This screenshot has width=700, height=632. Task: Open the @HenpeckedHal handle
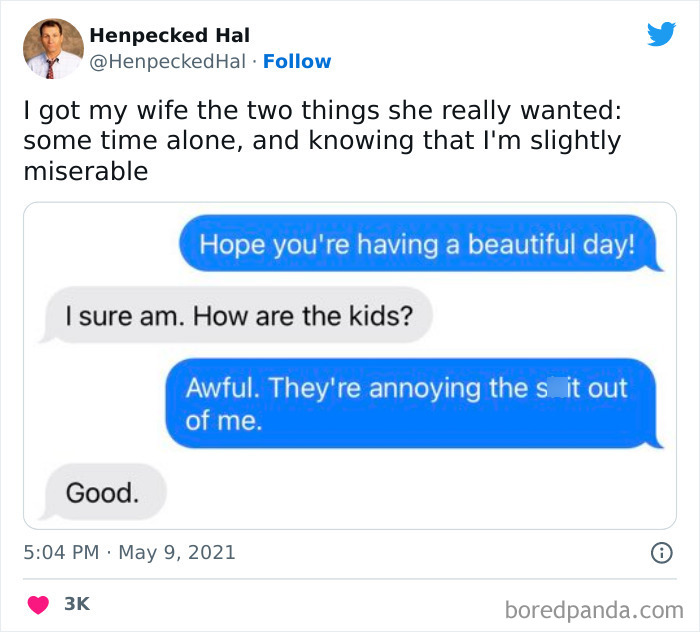[x=167, y=62]
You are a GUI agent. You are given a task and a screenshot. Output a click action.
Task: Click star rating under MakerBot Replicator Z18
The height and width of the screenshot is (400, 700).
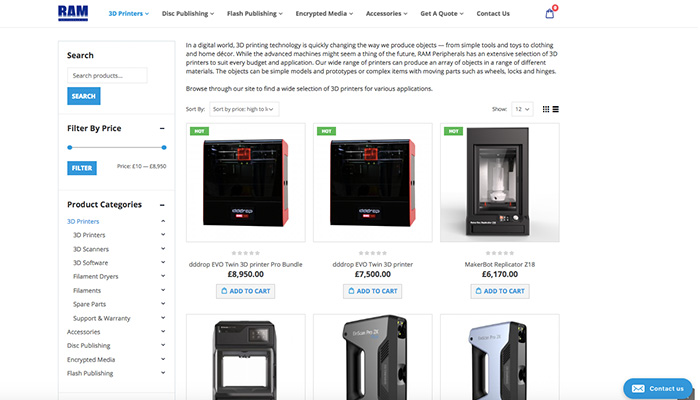coord(500,253)
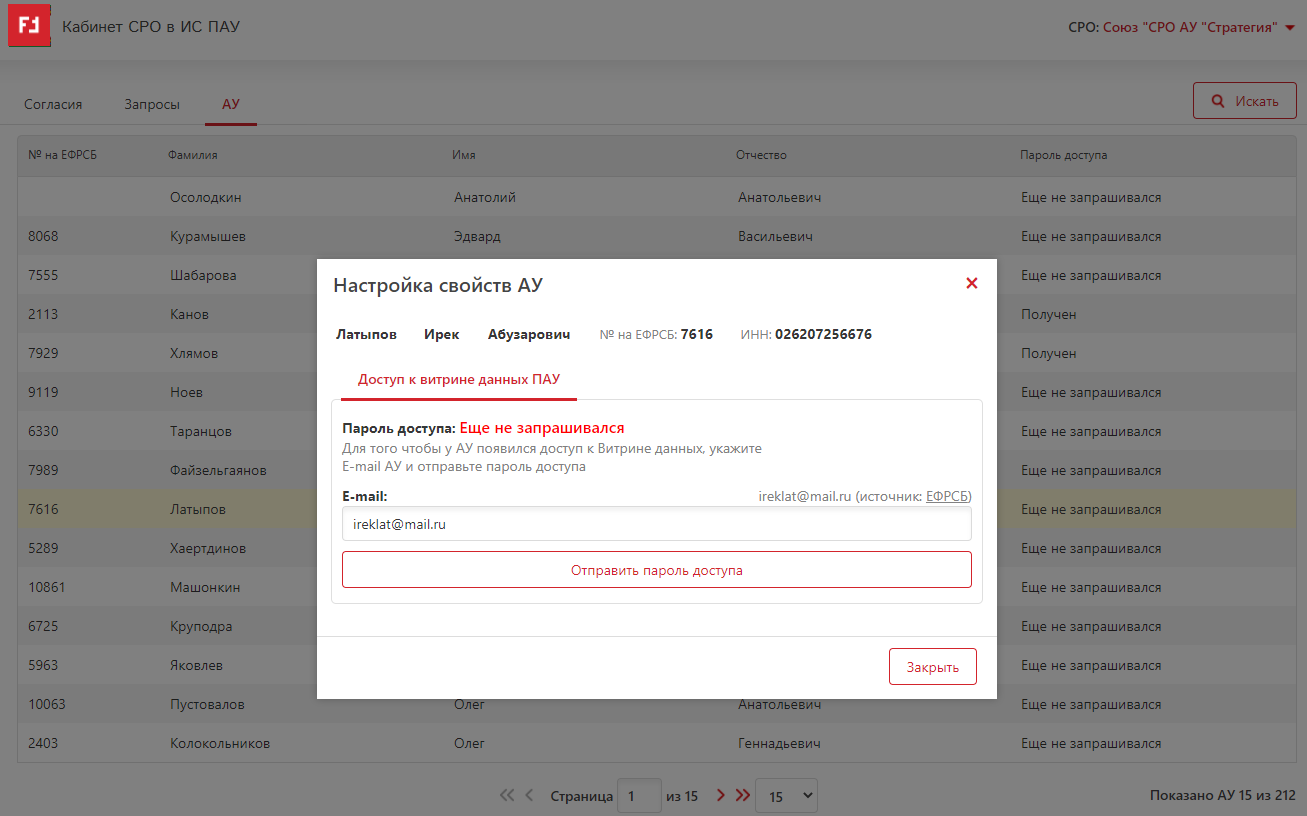Image resolution: width=1307 pixels, height=816 pixels.
Task: Click the E-mail input field
Action: tap(656, 524)
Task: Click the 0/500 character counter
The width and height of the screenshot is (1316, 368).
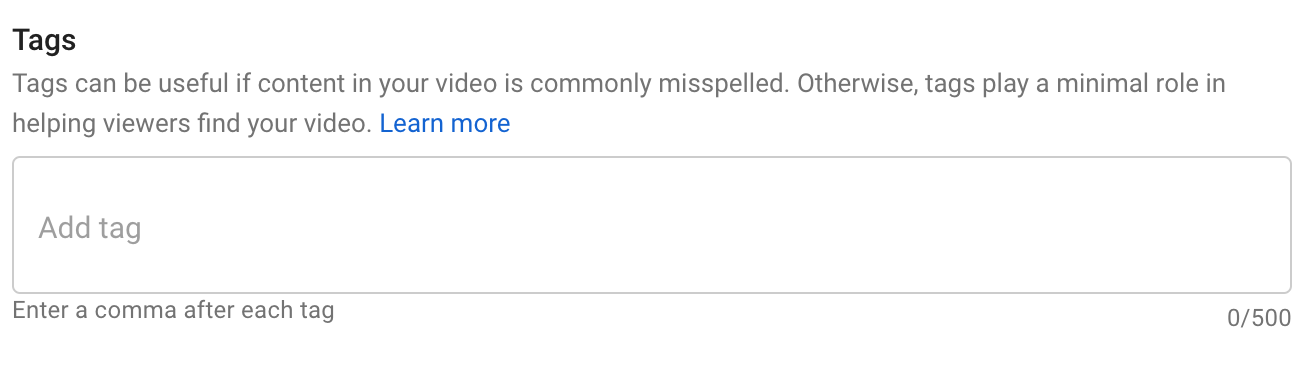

• [Brief]: Apart from the pictures, every line of the data above should be given again exactly.

• [Finished task]:
This screenshot has width=700, height=632. Task: Open the @HenpeckedHal handle
[x=167, y=62]
You are a GUI agent. You are given a task and a screenshot. Output a click action.
Task: Click star rating under MakerBot Replicator Z18
The height and width of the screenshot is (400, 700).
coord(500,253)
Image resolution: width=1307 pixels, height=816 pixels.
Task: Click the E-mail input field
Action: tap(656, 524)
Task: Click the 0/500 character counter
The width and height of the screenshot is (1316, 368).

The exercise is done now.